The Dollmaker Symbols, Allegory and Motifs

The Dollmaker Symbols, Allegory and Motifs

The doctor visit

When the family needs to visit the hospital, Gertie has a hard time finding a ride. Finally, she convinces a stranger to help her, a symbol for the lack of community in her neighborhood. She finds a way to the hospital, but by the time the doctor is there to see her, the son has improved. He was truly sick and in need of medical attention, but instead of getting the help he needs, the boy pushed through his illness to feel better. In other words he was embarrassed about needing help, and that is what this symbolizes about Gertie as well.

The Bible

Gertie is a Bible-believing Christian. She isn't just a religious person either. He intricate knowledge of the Bible shows that she has true character. She doesn't just believe because someone told her to—instead she had the tenacity and curiosity to explore the book herself. This becomes a symbol for a religious encounter with fate, because she is good, and she is well-read, and she loves her family with sacrificial love, and yet God does not bless her with a kind, pleasant fate. Instead of being a "religious" person, the novel slowly drains her of joy and hope until she is in absolute crisis. The symbolism is clear; religion is not a way of reducing life's suffering.
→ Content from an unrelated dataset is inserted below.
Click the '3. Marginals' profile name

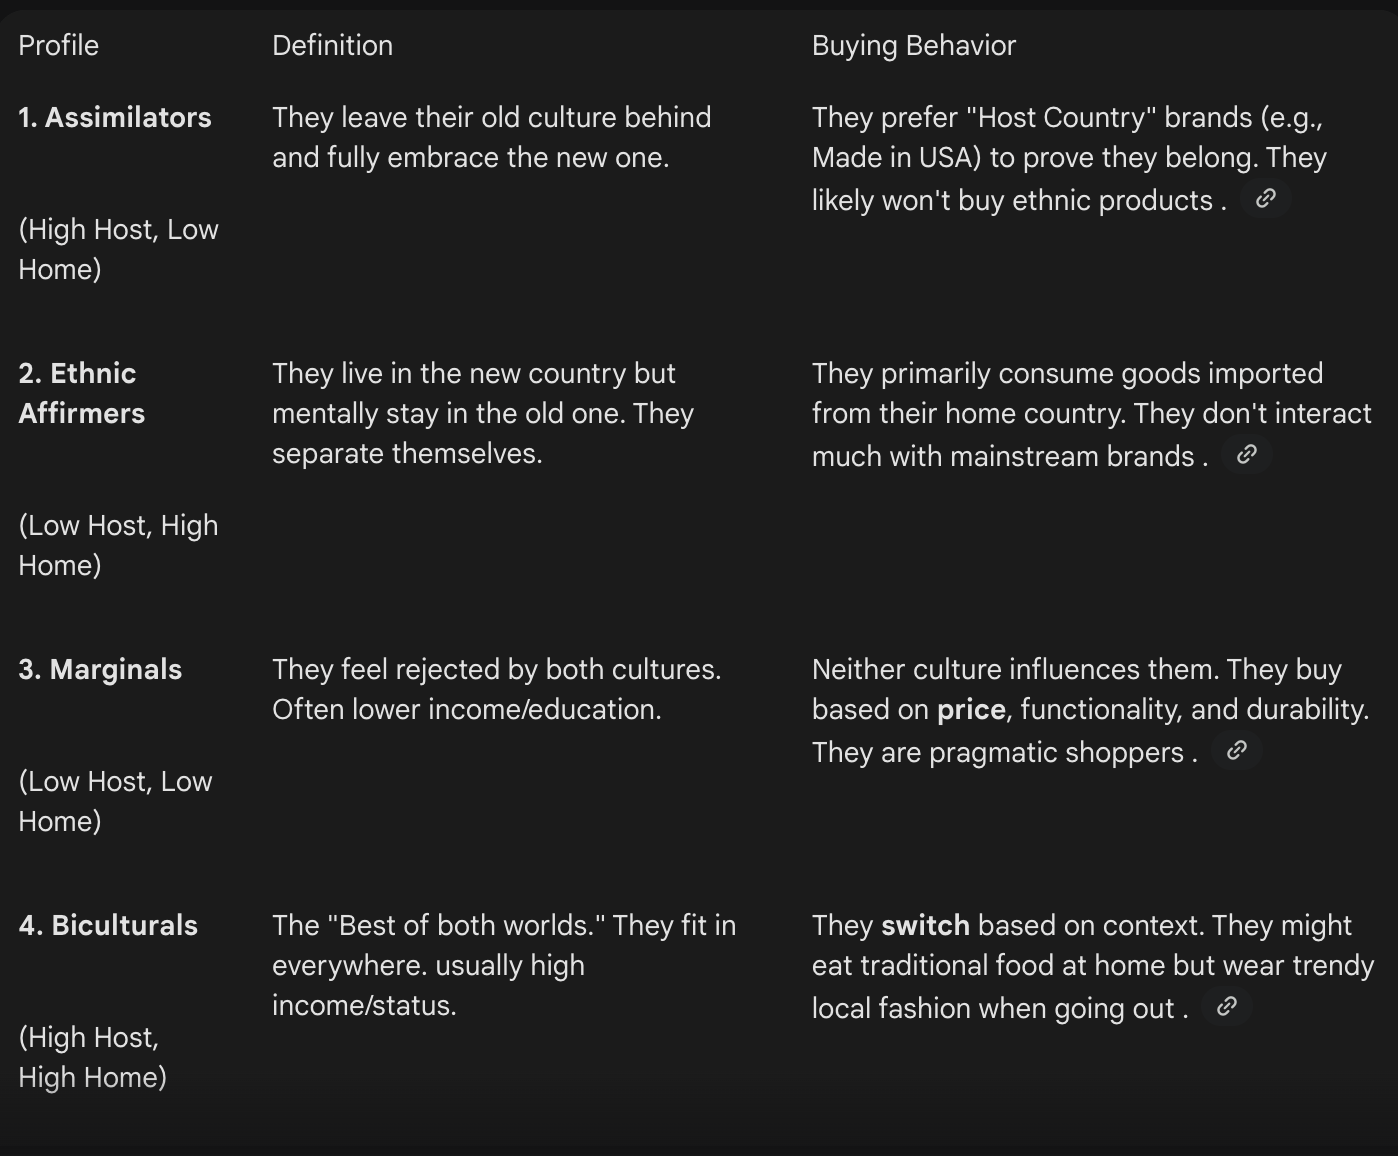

For Gertie to love God is for her to accept life's torturous fate. no person can easily do such a thing.

The Tipton house

The house on the hill is a symbol for the Promised Land, or a symbol for paradise. She wants a better life for herself and her children, but there isn't a realistic path to make that happen. If she is to find paradise, she realizes that she might not be able to attain it with unrealistic goals. Despite that, she cannot help but to hope beyond hope that one day, they would get a chance to see the good life, the life that is enjoyed by wealthier people with kinder fates, for instance. This house represents her desire.

Detroit and hopelessness

If the Tipton house is her paradise, then Detroit is Gertie's wilderness. Like the Israelites who fled slavery to die in the desert, Gertie is also asked to leave suffering to enter a new, different suffering that is in some ways more chaotic and unpredictable. They cannot make a new life unfold for themselves in Detroit. This is partially due to the way war has changed the local economy, and partially due to the imbalance caused by the draft and the deaths of young men.

The death of the daughter

When the daughter dies, that is a symbol for Gertie's hope dying as well. Just as a child is an incarnate chance for new life, the death of a child is a symbol for the absolute sureness that life will not continue. She knows that without her children to fight for, she has nothing left to strive toward, nothing left to accomplish, and she begins a decline to true hopelessness. She gives up her symbolic sculpture, which is a symbol for the work of her hands. She stops trying.